Data supplied Start Marker
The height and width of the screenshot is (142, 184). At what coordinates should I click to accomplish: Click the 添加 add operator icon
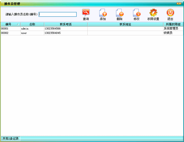[x=103, y=12]
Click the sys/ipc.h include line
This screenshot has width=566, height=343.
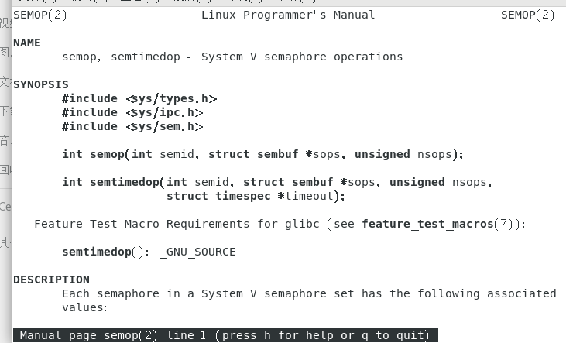(132, 113)
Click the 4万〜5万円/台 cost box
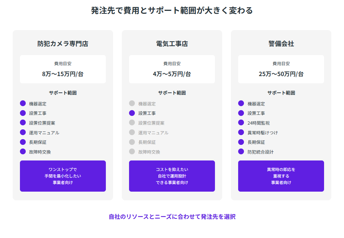This screenshot has height=238, width=344. click(172, 69)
Data supplied End Marker
What you return must match the material above exactly, minus its pictures.

* Written answer
The height and width of the screenshot is (142, 184). At what coordinates should I click to accomplish: Click the 添加 add operator icon
[x=103, y=12]
Click the sys/ipc.h include line
This screenshot has width=566, height=343.
(132, 113)
Click the 4万〜5万円/台 cost box
This screenshot has height=238, width=344. click(172, 69)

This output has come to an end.